Source passage:
6. Which of
the following is/are the possible consequence/s of heavy sand mining in
riverbeds?
1. Decreased salinity in the river
2. Pollution of groundwater
3. Lowering of the water-table
Select the correct answer using the code given below:
(a) 1 only
(b) 2 and 3 only
(c) 1 and 3 only
(d) 1, 2 and 3
Ans: (b) 2 and 3 only
Explanation:-
Sand is vital for sustenance of rivers.
Sand mining has several impacts on the river environment. Sand mining disturbs and completely removes
the habitat from the mined zones. It leads to changes in its channel form,
physical habitats and food webs – the river‘s ecosystem. It also increases the
velocity of flow in river which destroy flow-regime eventually erodes the river
banks.
• Channel widening causes shallowing of the streambed, producing braided
flow or subsurface intergravel flow in riffle areas, hindering movement of
fishes between pools.
• Riverbed becomes dry due to exposure to solar radiation decrease the
surface and groundwater.
• Depletion of
sand in the
streambed causes the
deepening of rivers
and estuaries, and
the enlargement of river mouths and coastal inlets. It leads to
saline-water intrusion.
• Removal of vegetation and destruction of the soil profile destroys
habitat above and below the ground and faunal population decrease.
Sand Mining and impact on environment
Sand Mining is an activity that refers to the process of the actual
removal of sand from the foreshore including rivers, streams and lakes. Sand is
mined from beaches and inland dunes and dredged from ocean beds and river beds.

Dataset extract:
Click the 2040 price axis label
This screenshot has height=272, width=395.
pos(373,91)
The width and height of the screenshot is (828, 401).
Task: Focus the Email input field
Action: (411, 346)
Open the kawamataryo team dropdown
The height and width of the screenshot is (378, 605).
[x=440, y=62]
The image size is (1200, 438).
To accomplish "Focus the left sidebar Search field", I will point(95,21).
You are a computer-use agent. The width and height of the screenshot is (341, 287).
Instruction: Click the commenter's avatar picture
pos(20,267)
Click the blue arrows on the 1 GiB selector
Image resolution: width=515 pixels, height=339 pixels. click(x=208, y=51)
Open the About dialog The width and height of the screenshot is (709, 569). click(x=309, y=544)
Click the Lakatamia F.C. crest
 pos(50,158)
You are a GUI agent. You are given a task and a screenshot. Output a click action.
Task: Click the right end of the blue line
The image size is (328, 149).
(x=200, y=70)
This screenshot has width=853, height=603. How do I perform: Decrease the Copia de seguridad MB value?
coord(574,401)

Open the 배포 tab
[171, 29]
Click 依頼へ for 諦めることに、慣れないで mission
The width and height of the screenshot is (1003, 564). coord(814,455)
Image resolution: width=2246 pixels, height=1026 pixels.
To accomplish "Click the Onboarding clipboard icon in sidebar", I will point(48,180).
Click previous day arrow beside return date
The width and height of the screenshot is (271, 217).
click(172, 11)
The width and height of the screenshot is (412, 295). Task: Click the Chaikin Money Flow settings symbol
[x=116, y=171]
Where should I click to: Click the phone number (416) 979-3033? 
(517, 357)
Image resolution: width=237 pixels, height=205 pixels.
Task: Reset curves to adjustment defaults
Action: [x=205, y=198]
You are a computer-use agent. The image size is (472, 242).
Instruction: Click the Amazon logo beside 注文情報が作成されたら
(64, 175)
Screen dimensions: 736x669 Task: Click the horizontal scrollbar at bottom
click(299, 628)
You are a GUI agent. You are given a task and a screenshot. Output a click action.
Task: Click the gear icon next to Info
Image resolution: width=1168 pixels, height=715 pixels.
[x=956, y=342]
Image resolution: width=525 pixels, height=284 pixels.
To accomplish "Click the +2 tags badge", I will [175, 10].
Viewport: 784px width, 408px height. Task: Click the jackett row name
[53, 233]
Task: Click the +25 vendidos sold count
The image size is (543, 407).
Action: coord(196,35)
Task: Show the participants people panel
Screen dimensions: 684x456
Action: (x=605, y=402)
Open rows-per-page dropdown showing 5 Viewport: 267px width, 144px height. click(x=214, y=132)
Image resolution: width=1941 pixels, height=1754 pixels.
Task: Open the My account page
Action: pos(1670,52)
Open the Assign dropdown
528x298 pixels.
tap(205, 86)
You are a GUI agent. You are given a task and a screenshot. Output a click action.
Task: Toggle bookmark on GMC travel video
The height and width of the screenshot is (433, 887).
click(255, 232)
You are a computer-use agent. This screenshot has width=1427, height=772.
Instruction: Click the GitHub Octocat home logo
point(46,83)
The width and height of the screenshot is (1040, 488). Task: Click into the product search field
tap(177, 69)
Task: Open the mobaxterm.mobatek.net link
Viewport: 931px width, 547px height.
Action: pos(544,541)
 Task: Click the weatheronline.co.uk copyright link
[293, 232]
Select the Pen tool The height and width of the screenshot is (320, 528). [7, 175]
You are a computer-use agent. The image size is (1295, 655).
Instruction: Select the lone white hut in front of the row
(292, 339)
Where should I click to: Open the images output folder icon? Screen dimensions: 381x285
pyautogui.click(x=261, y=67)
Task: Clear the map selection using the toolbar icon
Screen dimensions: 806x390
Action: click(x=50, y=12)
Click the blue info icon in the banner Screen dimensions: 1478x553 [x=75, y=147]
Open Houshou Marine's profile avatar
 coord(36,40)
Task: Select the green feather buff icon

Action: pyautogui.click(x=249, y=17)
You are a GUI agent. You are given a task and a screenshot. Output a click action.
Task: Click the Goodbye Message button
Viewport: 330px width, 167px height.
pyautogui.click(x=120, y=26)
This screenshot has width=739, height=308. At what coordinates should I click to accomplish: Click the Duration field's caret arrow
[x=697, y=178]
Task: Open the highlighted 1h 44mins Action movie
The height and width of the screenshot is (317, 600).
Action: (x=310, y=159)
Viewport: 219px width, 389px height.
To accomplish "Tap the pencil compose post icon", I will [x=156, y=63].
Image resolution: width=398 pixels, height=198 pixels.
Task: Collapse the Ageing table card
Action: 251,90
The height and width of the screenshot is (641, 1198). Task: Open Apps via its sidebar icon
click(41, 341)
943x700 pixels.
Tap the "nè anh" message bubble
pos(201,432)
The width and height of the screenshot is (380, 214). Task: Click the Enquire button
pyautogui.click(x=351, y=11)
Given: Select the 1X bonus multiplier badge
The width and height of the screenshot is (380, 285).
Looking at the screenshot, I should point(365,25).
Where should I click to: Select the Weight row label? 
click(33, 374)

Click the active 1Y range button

Written tasks:
A. In the passage on sand mining, how does removing sand from a streambed lead to saline-water intrusion?
B. Could you continue the sand mining passage, picking up after its last sentence about where sand is mined and dredged?

Answer list:
A. Depleting sand in the streambed deepens rivers and estuaries and enlarges river mouths and coastal inlets. That change leads to saline-water intrusion.

B.
A related process is the mining of mineral sands, such as mineral deposits like
diamond, gold and silver. These minerals typically occur combined with ordinary
sand. The sand is dug up, the valuable minerals are separated in water by using
their different density, and the remaining ordinary sand is re-deposited.
Excessive in-stream sand-and-gravel mining causes the degradation of
rivers. In-stream mining lowers the stream bottom, which may lead to bank
erosion. Depletion of sand in the streambed and along coastal areas causes the
deepening of rivers and estuaries, and the enlargement of river mouths and
coastal inlets. It may also lead to saline-water intrusion from the nearby sea.
The effect of mining is compounded by the effect of sea level rise. Any volume
of sand exported from streambeds and coastal areas is a loss to the system. It
is also a threat to bridges, river banks and nearby structures. Sand mining
also affects the adjoining groundwater system and the uses that local people
make of the river.
In-stream sand mining results in the destruction of aquatic and riparian
habitat through large changes in the channel morphology. Impacts include bed
degradation, bed coarsening, lowered water tables near the streambed, and
channel instability. These physical impacts cause degradation of riparian and
aquatic biota and may lead to the undermining of bridges and other structures.
Continued extraction may also cause the entire streambed to degrade to the
depth of excavation. Sand mining generates extra vehicle traffic, which
negatively impairs the environment. Where access roads cross riparian areas,
the local environment may be impacted.
In-stream mining can have other costly effects such as many hectares of
fertile streamside land are lost annually, as well as valuable timber resources
and wildlife habitats in the riparian areas. Degraded stream habitats result in
loss of fisheries productivity, biodiversity, and recreational potential.
Severely degraded channels may lower land and aesthetic values.
Further all species require specific habitat conditions to ensure
long-term survival. Native species in streams are uniquely adapted to the
habitat conditions that existed before humans began large-scale alterations.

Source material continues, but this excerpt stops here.